The original panel of four UN oil overseers, who were Norwegian, American, French and Russian, set the barrel price close to the market rate. But when first the Norwegian, then the American and the French overseers stepped down, Mr Kramar in effect set the Iraqi oil price by himself. Russia blocked the appointment of replacement overseers, so he operated alone from June 1999 to August 2000.
Saddam's scam of using oil to buy influence around the world could not have worked if Iraqi oil had not been underpriced. With Mr Kramar in charge the UN oil price allowed a profit of as much as 35 cents per barrel, Earley writes. That means the recipient of a voucher for ten million barrels could make an instant $3.5million (£1.75million) selling the contract, without ever shipping a drop of oil. Earley estimates that Mr Kramar diverted up to $476million to 46 individuals or organisations in Russia.

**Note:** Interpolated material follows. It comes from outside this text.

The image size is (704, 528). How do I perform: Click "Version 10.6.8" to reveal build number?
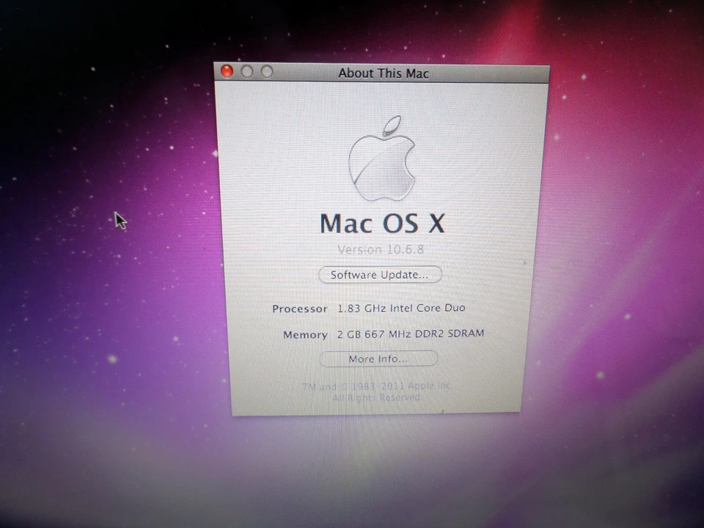pyautogui.click(x=380, y=249)
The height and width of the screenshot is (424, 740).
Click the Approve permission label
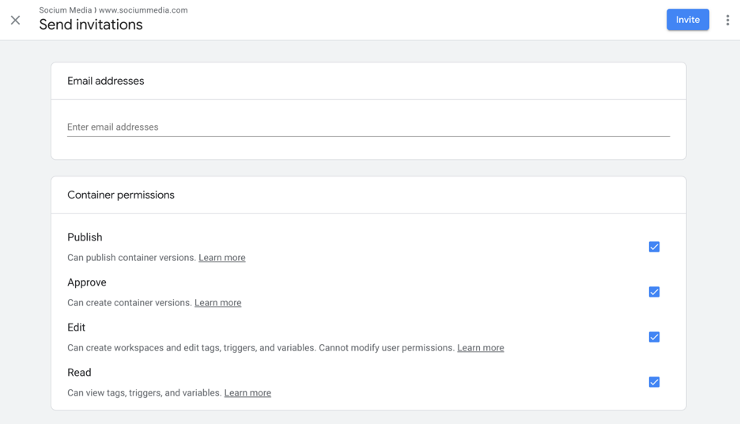87,282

Mr Kramar joined the UN from the Russian insurance firm Ingosstrakh, where he estimated the value of petroleum cargoes. But Mr Tretyakov, who recommended him as a KGB officer in the Soviet Union, says that he was actually a Russian intelligence agent codenamed “Comrade Sid” sent to New York to penetrate the UN.
Mr Kramar held secret meetings with his handler once a week at the SVR office in an apartment complex housing Russian diplomats, pretending he was shopping at the Russian shop there. Even though Mr Kramar was receiving a UN salary of $12,000 a month, the SVR paid all his expenses as well as an SVR salary.

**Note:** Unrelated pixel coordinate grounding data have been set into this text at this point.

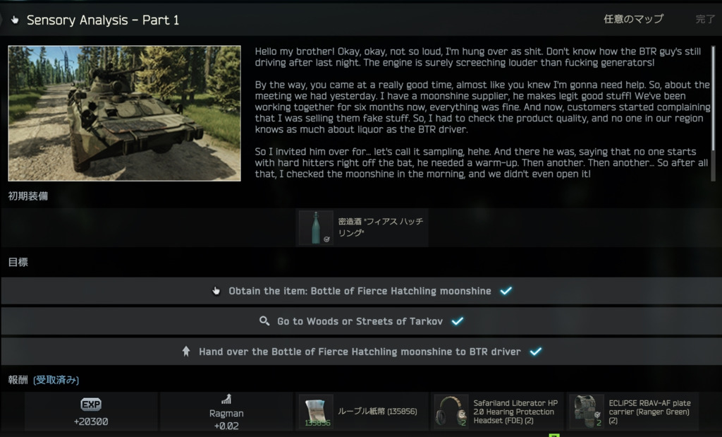
Task: Click the Safariland Liberator headset icon
Action: click(451, 411)
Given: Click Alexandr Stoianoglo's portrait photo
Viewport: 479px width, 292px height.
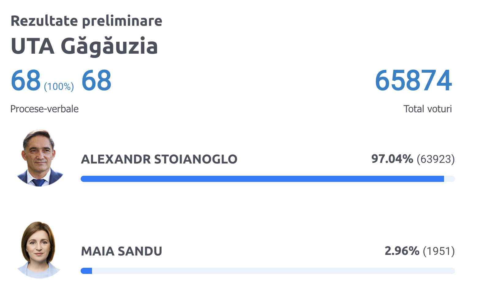Looking at the screenshot, I should coord(40,158).
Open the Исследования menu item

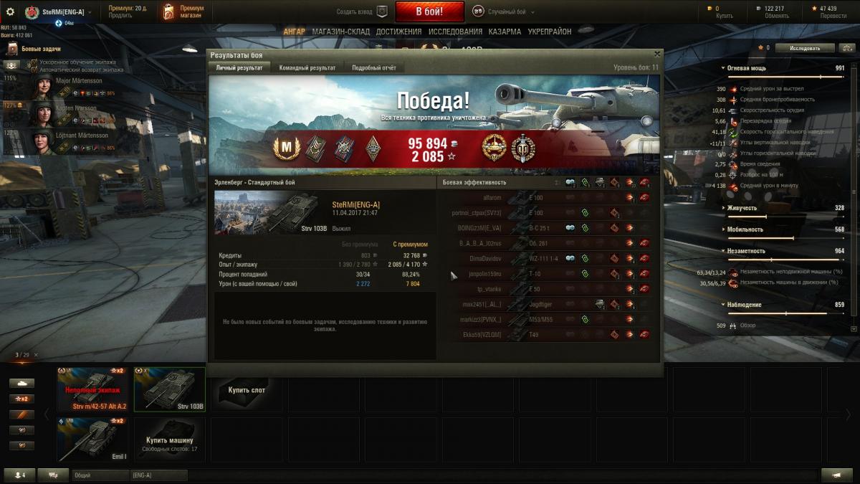click(455, 32)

“He was notoriously cheap,” Mr Tretyakov recalled. “If his wife bought cleaning supplies or even bath soap, he would bring me the receipts and demand reimbursement.”
Mr Kramar, however, was so ineffective in recruiting spies at the UN that Mr Tretyakov spoke to the SVR station chief in New York about getting him recalled. Mr Tretyakov's immediate boss told him that Mr Kramar had important friends in Moscow who were “extremely happy with what he was producing”. Once Mr Kramar controlled pricing, Iraq gave contracts for 85 million barrels to Russian presidential advisers and members of the Russian Presidential Council. When Mr Putin became President, one top adviser was retained.
On leaving the UN in 2003, Mr Kramar joined Zarubezhneft, the Russian oil firm that was Iraq's biggest single customer under the Oil-for-Food programme. The Times contacted him there this month but he did not respond to questions.
Maurice Lorenz, an American who served with Mr Kramar as a UN oil overseer, told The Times that he had warned the US Government after he left that the oil price was set too low.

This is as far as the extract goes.